- **WHAT YOU NEED TO DO**: Look through the listing below and give the number of lines that hold "Open". Say nothing more.

- **TASK INPUTS**:
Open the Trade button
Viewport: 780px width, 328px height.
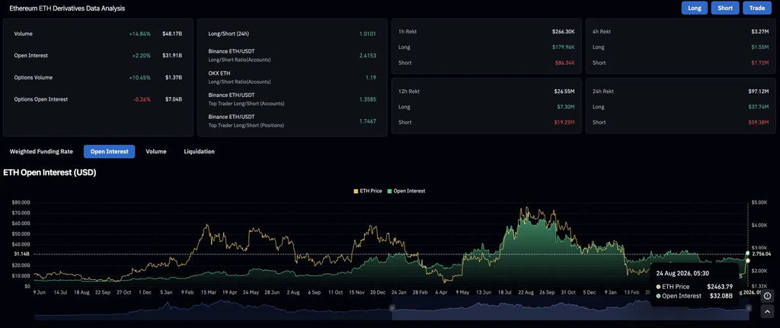pos(757,8)
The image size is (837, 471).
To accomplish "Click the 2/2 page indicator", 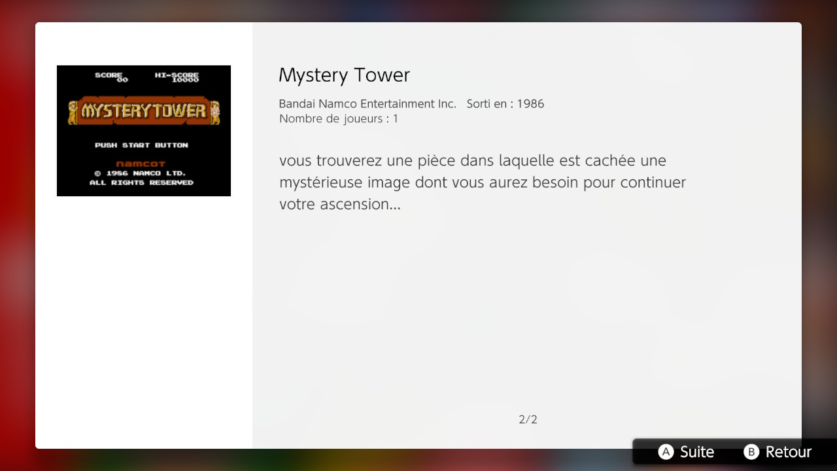I will (528, 419).
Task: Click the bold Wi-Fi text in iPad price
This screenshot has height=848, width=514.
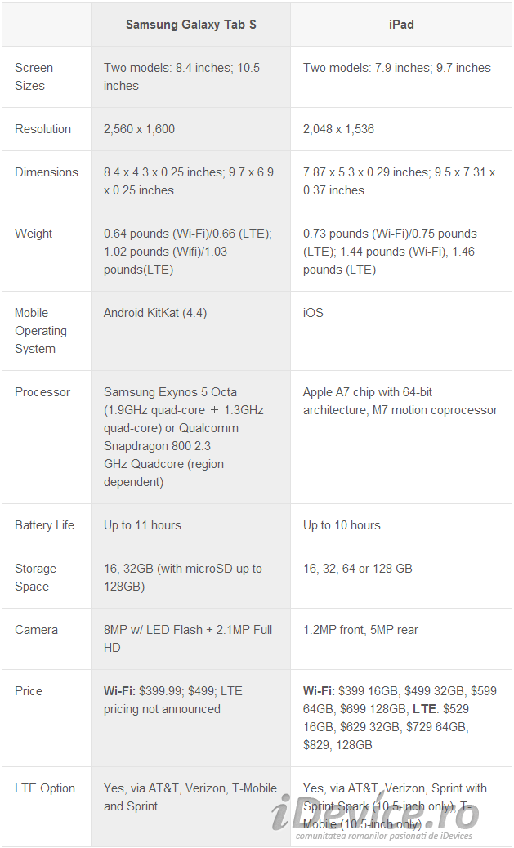Action: pos(319,690)
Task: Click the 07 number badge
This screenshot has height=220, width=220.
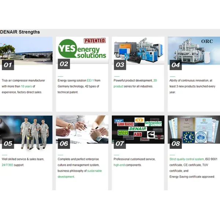Action: click(x=120, y=143)
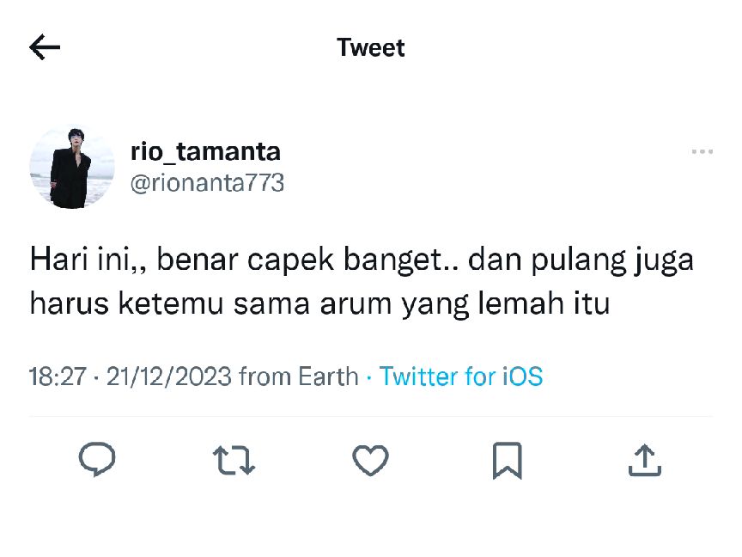Go back using the left arrow
The image size is (742, 557).
45,47
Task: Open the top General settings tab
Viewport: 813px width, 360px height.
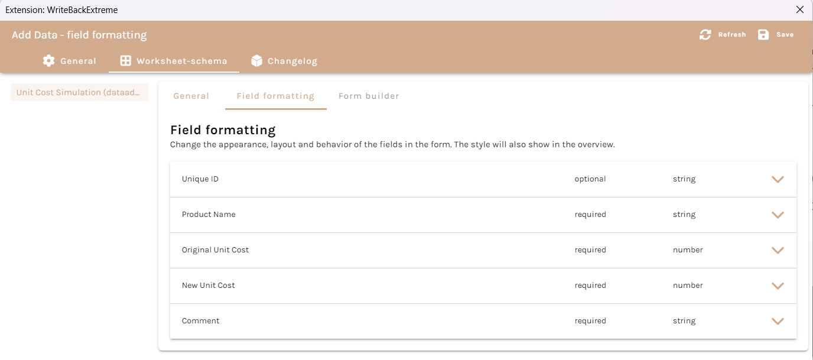Action: [x=78, y=61]
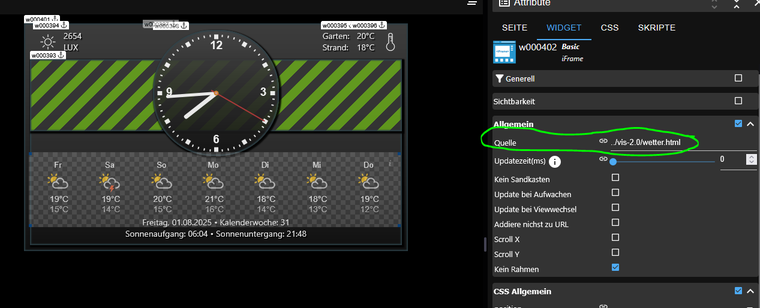Click the iFrame widget type icon
This screenshot has width=760, height=308.
coord(504,52)
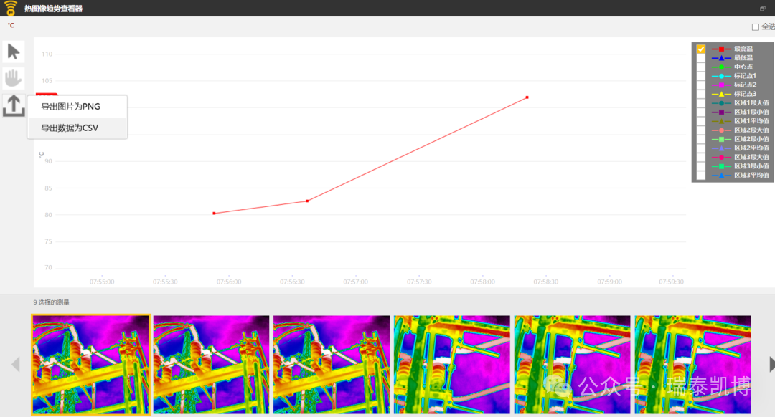Choose 导出图片为PNG from the export menu
Viewport: 775px width, 417px height.
click(x=70, y=107)
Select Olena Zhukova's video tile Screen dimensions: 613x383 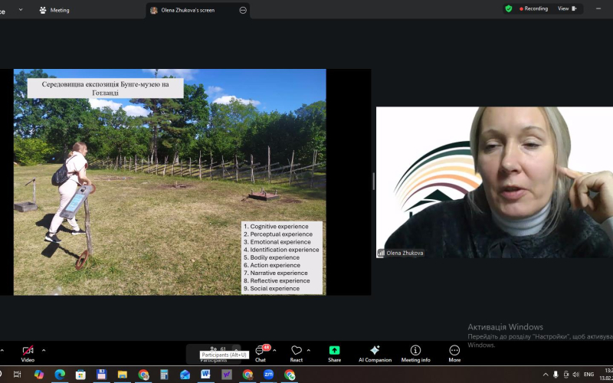point(494,182)
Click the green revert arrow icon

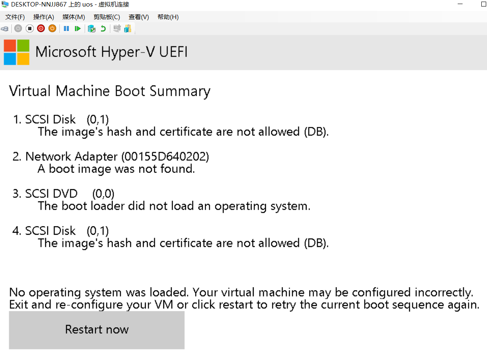click(x=103, y=28)
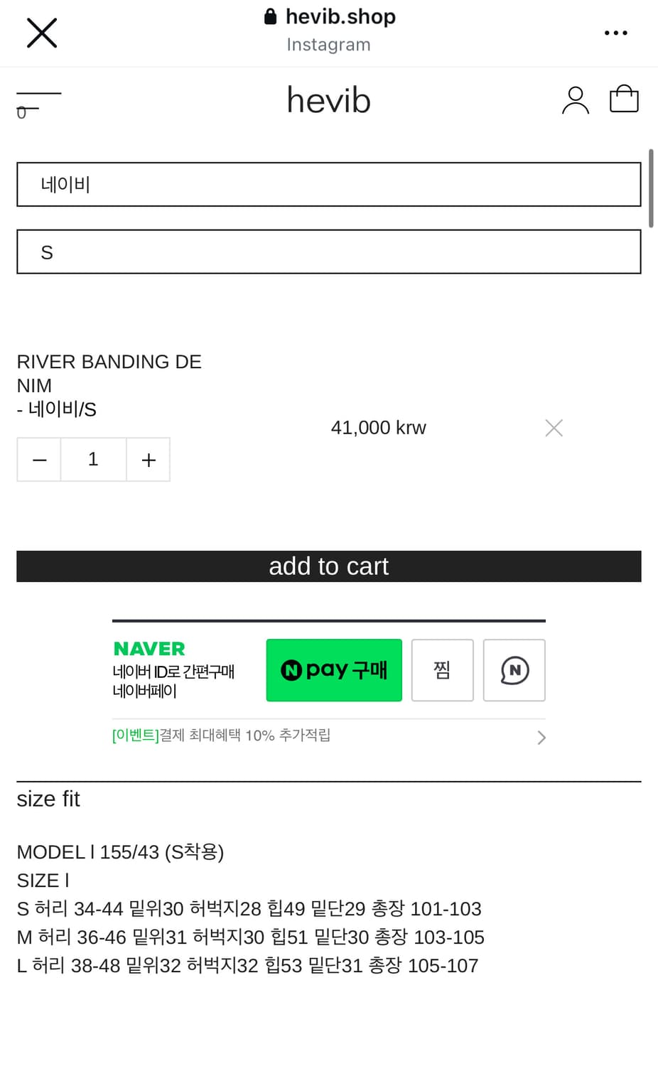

- **RESPONSE FOR THIS EXERCISE**: 2